### Task item
Every line from the line containing "Повернення та обмін (423, 254)" to the end of the data must appear in the answer exactly as it appears there, and nothing else.

◆ ◆ ◆ ◆ ◆ ◆ ◆

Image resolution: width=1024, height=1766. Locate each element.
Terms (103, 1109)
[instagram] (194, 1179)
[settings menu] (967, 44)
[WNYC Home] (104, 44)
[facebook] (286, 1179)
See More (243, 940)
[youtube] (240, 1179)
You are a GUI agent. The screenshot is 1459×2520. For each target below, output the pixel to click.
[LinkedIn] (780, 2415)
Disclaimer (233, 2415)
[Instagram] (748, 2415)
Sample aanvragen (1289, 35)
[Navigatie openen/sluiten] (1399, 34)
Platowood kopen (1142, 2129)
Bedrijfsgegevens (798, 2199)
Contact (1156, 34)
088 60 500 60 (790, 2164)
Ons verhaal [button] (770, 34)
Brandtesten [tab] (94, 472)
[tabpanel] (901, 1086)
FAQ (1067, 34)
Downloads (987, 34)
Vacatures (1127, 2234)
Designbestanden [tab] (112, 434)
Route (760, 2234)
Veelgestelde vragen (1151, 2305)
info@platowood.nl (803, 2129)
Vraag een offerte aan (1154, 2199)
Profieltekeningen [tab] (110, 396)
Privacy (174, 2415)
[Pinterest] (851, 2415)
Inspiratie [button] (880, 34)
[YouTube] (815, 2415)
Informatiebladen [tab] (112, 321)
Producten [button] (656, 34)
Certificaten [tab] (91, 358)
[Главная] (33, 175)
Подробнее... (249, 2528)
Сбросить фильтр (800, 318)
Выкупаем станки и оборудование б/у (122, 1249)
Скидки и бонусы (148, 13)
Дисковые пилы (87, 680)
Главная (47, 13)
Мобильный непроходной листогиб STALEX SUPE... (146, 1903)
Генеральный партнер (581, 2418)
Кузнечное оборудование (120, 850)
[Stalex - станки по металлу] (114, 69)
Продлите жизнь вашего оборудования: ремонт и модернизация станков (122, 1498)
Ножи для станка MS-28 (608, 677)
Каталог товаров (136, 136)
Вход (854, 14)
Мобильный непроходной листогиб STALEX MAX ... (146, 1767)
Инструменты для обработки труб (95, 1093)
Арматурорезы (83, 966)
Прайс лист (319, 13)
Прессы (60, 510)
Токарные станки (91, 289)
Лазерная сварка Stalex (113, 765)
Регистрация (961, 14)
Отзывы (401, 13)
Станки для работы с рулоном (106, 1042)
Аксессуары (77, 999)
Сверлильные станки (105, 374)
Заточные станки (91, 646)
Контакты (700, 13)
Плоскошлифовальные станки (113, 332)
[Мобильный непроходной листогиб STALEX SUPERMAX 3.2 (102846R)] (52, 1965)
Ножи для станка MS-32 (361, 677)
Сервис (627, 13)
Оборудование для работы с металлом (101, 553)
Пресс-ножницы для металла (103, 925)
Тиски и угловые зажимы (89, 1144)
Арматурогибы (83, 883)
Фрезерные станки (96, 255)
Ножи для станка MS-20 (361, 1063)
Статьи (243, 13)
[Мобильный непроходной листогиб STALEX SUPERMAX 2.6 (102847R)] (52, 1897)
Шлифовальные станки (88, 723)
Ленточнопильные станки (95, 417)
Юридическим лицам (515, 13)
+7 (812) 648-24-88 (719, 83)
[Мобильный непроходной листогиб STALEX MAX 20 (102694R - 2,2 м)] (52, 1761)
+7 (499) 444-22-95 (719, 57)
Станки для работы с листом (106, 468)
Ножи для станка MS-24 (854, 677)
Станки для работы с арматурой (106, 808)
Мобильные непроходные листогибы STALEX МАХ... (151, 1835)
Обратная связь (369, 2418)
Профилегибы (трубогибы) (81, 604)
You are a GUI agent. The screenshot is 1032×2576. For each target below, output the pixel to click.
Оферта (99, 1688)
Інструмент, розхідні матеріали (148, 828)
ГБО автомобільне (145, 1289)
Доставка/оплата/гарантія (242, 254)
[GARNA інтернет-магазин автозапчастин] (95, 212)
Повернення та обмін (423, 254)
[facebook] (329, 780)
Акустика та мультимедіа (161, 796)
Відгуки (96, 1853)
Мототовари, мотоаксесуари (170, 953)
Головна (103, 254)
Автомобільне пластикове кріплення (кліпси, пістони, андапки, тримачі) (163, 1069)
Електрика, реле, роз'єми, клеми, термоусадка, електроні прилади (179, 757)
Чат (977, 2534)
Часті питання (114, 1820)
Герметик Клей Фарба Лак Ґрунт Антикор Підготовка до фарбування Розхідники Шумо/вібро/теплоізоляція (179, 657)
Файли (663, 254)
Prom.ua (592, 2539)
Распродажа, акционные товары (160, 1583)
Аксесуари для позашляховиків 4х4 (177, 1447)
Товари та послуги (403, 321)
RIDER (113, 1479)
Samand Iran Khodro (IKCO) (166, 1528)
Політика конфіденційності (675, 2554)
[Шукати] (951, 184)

◆ ◆ ◆ ◆ ◆ ◆ ◆

### Answer to the exercise
Повернення та обмін (423, 254)
[facebook] (329, 780)
Акустика та мультимедіа (161, 796)
Відгуки (96, 1853)
Мототовари, мотоаксесуари (170, 953)
Головна (103, 254)
Автомобільне пластикове кріплення (кліпси, пістони, андапки, тримачі) (163, 1069)
Електрика, реле, роз'єми, клеми, термоусадка, електроні прилади (179, 757)
Чат (977, 2534)
Часті питання (114, 1820)
Герметик Клей Фарба Лак Ґрунт Антикор Підготовка до фарбування Розхідники Шумо/вібро/теплоізоляція (179, 657)
Файли (663, 254)
Prom.ua (592, 2539)
Распродажа, акционные товары (160, 1583)
Аксесуари для позашляховиків 4х4 (177, 1447)
Товари та послуги (403, 321)
RIDER (113, 1479)
Samand Iran Khodro (IKCO) (166, 1528)
Політика конфіденційності (675, 2554)
[Шукати] (951, 184)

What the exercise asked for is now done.